Lais, in Paris, must first and foremost find a rich man mad
enough to pay her price. She must keep up a very elegant style, for
this is her shop-sign; she must be sufficiently well bred to flatter
the vanity of her lovers; she must have the brilliant wit of a Sophie
Arnould, which diverts the apathy of rich men; finally, she must
arouse the passions of libertines by appearing to be mistress to one
man only who is envied by the rest.
These conditions, which a woman of that class calls being in luck, are
difficult to combine in Paris, although it is a city of millionaires,
of idlers, of used-up and capricious men.
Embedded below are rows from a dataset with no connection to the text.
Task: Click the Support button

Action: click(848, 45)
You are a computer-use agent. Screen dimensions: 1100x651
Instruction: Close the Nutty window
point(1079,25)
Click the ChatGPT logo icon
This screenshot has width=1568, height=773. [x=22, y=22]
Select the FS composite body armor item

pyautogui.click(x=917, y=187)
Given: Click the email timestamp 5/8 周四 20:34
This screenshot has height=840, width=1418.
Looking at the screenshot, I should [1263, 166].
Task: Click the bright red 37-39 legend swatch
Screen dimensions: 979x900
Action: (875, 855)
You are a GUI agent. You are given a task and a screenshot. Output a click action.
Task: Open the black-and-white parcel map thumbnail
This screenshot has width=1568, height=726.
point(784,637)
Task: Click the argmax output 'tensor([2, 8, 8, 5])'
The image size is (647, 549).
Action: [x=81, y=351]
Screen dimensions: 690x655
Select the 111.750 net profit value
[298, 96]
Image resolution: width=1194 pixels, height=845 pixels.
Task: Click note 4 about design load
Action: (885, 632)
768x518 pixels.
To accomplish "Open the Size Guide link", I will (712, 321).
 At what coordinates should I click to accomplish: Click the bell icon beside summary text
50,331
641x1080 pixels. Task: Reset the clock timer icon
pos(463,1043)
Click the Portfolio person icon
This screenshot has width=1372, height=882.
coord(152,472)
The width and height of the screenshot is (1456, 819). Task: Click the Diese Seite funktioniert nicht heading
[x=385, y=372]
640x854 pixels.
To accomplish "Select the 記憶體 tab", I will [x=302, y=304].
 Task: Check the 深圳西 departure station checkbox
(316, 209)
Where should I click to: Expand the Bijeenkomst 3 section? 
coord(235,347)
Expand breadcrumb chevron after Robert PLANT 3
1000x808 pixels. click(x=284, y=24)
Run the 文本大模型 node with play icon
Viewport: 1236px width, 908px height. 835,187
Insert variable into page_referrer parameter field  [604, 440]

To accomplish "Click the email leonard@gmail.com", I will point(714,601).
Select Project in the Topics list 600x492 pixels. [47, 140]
Providence has, no doubt, vouchsafed protection to clerks and
middle-class citizens, for whom obstacles of this kind are at least
double in the sphere in which they move. At the same time, there are
enough Madame Marneffes in Paris to allow of our taking Valerie to
figure as a type in this picture of manners. Some of these women yield
to the double pressure of a genuine passion and of hard necessity, like
Madame Colleville, who was for long attached to one of the famous
orators of the left, Keller the banker. Others are spurred by vanity,
like Madame de la Baudraye, who remained almost respectable in spite
of her elopement with Lousteau. Some, again, are led astray by the
love of fine clothes, and some by the impossibility of keeping a house
going on obviously too narrow means. The stinginess of the State--or
of Parliament--leads to many disasters and to much corruption.